The Last Post Ceremony commemorating the service of (710) Private Wilfred Victor Knight, 1st Battalion, First World War

Place Middle East: Ottoman Empire, Turkey, Dardanelles, Gallipoli
Accession Number PAFU2015/163.01
Collection type Film
Object type Last Post film
Physical description 16:9
Maker Australian War Memorial
Place made Australia: Australian Capital Territory, Canberra, Campbell
Date made 23 April 2015
Access Open
Conflict First World War, 1914-1918
Copyright Item copyright: © Australian War Memorial
Creative Commons License This item is licensed under CC BY-NC
Copying Provisions Copyright restrictions apply. Only personal, non-commercial, research and study use permitted. Permission of copyright holder required for any commercial use and/or reproduction.
Description

The Last Post Ceremony is presented in the Commemorative area of the Australian War Memorial each day. The ceremony commemorates more than 102,000 Australians who have given their lives in war and other operations and whose names are recorded on the Roll of Honour. At each ceremony the story behind one of the names on the Roll of Honour is told. Hosted by Gerard Pratt, the story for this day was on (710) Private Wilfred Victor Knight, 1st Battalion, First World War.

Film order form
Speech transcript

710 Private Wilfred Victor Knight, 1st Battalion
DOW 27 April 1916
No photograph in collection

Story delivered 23 April 2015

Today we remember and pay tribute to Private Wilfred Victor Knight of the 1st Infantry Battalion.

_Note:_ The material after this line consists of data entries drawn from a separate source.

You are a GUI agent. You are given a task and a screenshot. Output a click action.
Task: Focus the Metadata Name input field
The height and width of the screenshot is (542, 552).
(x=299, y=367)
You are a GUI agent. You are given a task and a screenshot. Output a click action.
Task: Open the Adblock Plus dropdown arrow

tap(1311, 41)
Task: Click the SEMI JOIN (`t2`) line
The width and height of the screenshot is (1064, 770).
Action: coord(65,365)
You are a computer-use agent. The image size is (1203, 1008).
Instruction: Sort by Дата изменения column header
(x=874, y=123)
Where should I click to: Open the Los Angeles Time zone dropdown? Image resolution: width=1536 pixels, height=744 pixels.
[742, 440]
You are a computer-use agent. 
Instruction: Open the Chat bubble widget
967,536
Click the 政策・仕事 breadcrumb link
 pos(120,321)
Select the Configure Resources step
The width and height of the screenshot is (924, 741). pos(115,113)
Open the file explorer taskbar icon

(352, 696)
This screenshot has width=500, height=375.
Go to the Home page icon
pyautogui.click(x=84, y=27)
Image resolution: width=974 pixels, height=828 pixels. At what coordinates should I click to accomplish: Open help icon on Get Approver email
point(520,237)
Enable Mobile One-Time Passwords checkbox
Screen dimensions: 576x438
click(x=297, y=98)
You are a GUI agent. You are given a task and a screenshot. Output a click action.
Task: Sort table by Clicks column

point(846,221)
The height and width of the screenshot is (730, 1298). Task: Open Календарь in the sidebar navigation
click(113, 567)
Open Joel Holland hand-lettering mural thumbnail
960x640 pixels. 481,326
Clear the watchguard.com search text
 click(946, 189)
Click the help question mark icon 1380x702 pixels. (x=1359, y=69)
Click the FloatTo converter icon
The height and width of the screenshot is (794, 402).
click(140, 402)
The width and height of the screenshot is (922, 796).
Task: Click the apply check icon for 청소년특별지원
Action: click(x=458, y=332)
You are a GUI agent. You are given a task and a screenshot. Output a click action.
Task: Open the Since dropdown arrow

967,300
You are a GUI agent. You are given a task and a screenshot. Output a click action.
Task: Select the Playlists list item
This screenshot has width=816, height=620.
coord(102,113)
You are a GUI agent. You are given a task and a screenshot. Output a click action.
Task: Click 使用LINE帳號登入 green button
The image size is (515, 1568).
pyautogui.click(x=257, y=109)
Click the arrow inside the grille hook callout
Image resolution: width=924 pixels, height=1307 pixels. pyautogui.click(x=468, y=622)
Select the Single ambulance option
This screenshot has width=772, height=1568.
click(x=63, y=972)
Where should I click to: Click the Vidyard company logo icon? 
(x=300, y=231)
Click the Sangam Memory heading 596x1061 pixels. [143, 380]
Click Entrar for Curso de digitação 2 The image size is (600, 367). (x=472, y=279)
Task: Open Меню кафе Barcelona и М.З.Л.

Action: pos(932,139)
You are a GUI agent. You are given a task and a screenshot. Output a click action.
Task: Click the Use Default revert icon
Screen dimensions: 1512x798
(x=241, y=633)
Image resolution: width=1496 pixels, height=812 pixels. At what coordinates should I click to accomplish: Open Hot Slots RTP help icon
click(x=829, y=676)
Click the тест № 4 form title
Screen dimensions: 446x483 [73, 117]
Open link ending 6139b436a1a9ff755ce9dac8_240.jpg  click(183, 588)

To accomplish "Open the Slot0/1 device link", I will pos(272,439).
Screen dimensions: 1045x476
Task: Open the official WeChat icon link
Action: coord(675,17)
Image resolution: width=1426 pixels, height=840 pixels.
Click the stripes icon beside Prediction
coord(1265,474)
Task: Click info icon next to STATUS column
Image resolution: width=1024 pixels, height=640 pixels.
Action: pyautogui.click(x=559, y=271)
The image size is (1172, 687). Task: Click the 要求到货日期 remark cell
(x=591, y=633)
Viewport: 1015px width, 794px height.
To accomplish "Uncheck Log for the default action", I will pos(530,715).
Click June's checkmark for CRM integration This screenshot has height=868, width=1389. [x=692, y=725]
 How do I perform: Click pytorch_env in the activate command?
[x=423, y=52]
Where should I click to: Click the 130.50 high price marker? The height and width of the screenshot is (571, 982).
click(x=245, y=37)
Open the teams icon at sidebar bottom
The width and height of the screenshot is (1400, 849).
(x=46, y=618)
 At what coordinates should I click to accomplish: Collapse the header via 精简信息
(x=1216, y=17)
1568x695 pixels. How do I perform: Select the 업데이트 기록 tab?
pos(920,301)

Wilfred Knight was born in 1890 in Waipori in Otago, New Zealand. By the time war broke out in Europe he had immigrated to Australia and was working as a fireman, feeding coal into the engine of steam locomotives. He had had some military experience in the Senior Cadets as a teenager, and enlisted in the Australian Imperial Force within weeks of the outbreak of war.

Knight was posted as a private to the 1st Infantry Battalion of the newly formed Australian Imperial Force. After a period of training, the 1st Battalion left Australia in October 1914 aboard the SS Afric. While en route to the war, a message was received ordering the contingent to “complete training at Cairo and proceed from there to the front”. From Egypt they would go to Gallipoli.

At 6.45 am on 25 April 1915 the 1st Battalion commenced landing at Anzac Cove, and records show that they finished the landing without loss. From the beach the whole battalion was thrown into the firing line to reinforce the 3rd Brigade, and worked independently of battalion headquarters for the next four days before being withdrawn. During this time, Private Knight was seriously wounded.

The exact details of his wounds were not recorded, but sometime between 27 and 29 April 1916, while being evacuated on board HMAT Seang Choon, Wilfred Knight died of his wounds.

Knight was the first reported death for New Zealand. On 1 May a cable was sent by the Australian government to Wellington, requesting that an Anglican clergyman be sent to the Knight family to inform them of the death of their son. At that time the only deaths reported were hospital cases, and so it is not possible to confirm whether or not he was the first New Zealander actually killed on Gallipoli.

However, the significance of his being the first report home was not lost on his father, who wrote a number of letters to make sure this was confirmed and permanently recorded.

Wilfred Knight was buried at sea from the Seang Choon by an army chaplain.

His name is listed on the Roll of Honour on my right, along with more than 60,000 others from the First World War.

This is but one of the many stories of service and sacrifice told here at the Australian War Memorial. We now remember Private Wilfred Victor Knight, and all of those Australians who have given their lives in the service of our nation.

Dr Meleah Hampton
Historian, Military History Section

Sources:
1st Battalion War Diary, November 1914 and 25 April 1915, Australian War Memorial.

National Archives of Australia, Wilfred Victor Knight service record; correspondence; “The first New Zealand casualty”, p. 48.

“Monument to first New Zealander killed”, Otago Daily Times Saturday, 26 April 2008, p. 32.